=== Travail demandé ===
A) Selon l'extrait, par quels moyens les pays riches ont-ils largement contrôlé les conséquences économiques et sociales de l'épidémie de Covid-19 ?
B) Pour chaque affirmation, dites si elle concorde avec l'extrait (oui ou non) et citez les mots décisifs : (i) les circuits d'approvisionnement en nourriture ont été fortement perturbés ; (ii) les pays pauvres ont déjà accès à la vaccination ; (iii) les pays riches sont devenus plus généreux dans l'assistance internationale.

=== Extrait du texte ===
* * *
Les conséquences du réchauffement climatique sont de plus en plus impressionnantes dans les pays tropicaux dont l’agriculture est déjà très fragile. De nombreuses régions passent de la disette à la famine. © Tinnakorn, Adobe Stock
Les conséquences du réchauffement climatique sont de plus en plus impressionnantes dans les pays tropicaux dont l’agriculture est déjà très fragile. De nombreuses régions passent de la disette à la famine. © Tinnakorn, Adobe Stock

Covid
Les conséquences économiques et sociales considérables dues à l’épidémie de Covid-19 ont été largement contrôlées dans les pays riches par un recours massif à l’endettement et la mise en œuvre de très gros programmes de solidarité sociale. Mais, pour un pays riche comme la France qui a pu mener la politique exemplaire du « quoi qu’il en coûte », combien de pays pauvres qui ont purement et simplement sombré dans la très grande pauvreté et précarité qui mène, elle aussi, directement à la faim. Les circuits logistiques nationaux et internationaux d’approvisionnements de nourriture ont été fortement perturbés, ce qui a amené à un fort renchérissement des prix alimentaires, au moment même où des milliards de gens qui vivaient d’une économie plus ou moins informelle ont vu leurs revenus chuter fortement. Les inégalités sociales se sont exacerbées et, en bas de la chaîne, ces travailleurs précaires sont passés de la pauvreté à la pénurie et risquent maintenant de passer de la pénurie à la famine.

C’est parti pour durer, puisque ces mêmes inégalités sociales sont encore plus spectaculaires pour l’accès à la vaccination
C’est parti pour durer, puisque ces mêmes inégalités sociales sont encore plus spectaculaires pour l’accès à la vaccination. Grâce à elle, les pays riches espèrent pouvoir rouvrir plus ou moins rapidement l’ensemble de leur économie, tandis que les pays pauvres, qui n’y ont pas accès pour le moment, vont passer encore des années avec la désorganisation de la pandémie. Sans compter le fait que les mêmes pays riches, qui se sont très fortement endettés et sont très préoccupés par la relance de leur économie, sont devenus beaucoup moins généreux dans les programmes d’assistance internationale.
* * *
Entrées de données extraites
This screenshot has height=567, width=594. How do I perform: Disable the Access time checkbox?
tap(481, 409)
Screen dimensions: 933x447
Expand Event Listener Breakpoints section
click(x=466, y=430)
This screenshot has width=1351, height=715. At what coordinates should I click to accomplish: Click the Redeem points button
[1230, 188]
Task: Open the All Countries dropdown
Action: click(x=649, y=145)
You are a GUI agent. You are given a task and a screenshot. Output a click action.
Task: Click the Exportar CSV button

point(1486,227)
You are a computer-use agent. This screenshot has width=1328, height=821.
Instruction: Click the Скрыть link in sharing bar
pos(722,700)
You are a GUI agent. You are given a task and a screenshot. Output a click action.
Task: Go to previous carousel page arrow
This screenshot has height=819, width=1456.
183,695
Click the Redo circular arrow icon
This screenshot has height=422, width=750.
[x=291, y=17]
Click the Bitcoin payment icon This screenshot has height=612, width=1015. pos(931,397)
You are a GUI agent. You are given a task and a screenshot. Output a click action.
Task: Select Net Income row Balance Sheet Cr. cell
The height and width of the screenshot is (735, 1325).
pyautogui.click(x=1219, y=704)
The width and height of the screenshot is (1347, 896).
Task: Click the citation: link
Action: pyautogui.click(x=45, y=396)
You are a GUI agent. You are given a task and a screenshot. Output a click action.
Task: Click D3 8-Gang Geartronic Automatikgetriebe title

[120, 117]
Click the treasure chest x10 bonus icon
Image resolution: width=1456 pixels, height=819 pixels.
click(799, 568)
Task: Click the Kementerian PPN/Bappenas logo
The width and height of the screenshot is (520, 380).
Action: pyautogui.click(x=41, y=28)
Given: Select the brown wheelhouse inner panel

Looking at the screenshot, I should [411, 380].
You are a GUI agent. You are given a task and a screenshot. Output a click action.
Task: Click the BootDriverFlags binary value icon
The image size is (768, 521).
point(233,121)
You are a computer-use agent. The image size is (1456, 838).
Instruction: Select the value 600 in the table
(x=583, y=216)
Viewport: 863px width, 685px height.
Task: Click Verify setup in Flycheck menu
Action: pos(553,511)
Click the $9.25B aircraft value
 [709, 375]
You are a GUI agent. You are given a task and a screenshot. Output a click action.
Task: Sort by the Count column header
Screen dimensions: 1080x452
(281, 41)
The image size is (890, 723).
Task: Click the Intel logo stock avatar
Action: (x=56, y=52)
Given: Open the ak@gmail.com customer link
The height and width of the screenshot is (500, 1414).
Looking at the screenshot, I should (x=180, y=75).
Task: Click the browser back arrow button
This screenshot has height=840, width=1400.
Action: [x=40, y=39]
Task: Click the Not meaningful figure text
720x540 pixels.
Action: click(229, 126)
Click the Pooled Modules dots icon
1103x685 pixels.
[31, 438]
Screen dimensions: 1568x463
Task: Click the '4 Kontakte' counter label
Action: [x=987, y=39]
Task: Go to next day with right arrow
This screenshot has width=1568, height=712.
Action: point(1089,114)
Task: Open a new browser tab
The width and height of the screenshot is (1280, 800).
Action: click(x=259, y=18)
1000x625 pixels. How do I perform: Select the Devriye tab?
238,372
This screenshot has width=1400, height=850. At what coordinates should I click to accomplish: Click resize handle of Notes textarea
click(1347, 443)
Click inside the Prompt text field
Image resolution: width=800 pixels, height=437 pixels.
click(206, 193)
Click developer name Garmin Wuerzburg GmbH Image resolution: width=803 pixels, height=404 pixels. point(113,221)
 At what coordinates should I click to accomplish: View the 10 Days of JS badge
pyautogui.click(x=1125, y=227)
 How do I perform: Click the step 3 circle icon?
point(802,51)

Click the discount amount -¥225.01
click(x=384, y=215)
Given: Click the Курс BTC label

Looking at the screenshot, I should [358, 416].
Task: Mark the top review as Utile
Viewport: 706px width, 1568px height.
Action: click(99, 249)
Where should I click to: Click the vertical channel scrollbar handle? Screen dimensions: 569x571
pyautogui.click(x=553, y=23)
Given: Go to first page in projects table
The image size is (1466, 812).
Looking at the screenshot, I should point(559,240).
* * *
=== Réponses ===
A) Par un recours massif à l'endettement et la mise en œuvre de très gros programmes de solidarité sociale.

B)
(i) Oui : « Les circuits logistiques nationaux et internationaux d’approvisionnements de nourriture ont été fortement perturbés ».
(ii) Non : « les pays pauvres, qui n’y ont pas accès pour le moment ».
(iii) Non : « sont devenus beaucoup moins généreux dans les programmes d’assistance internationale ».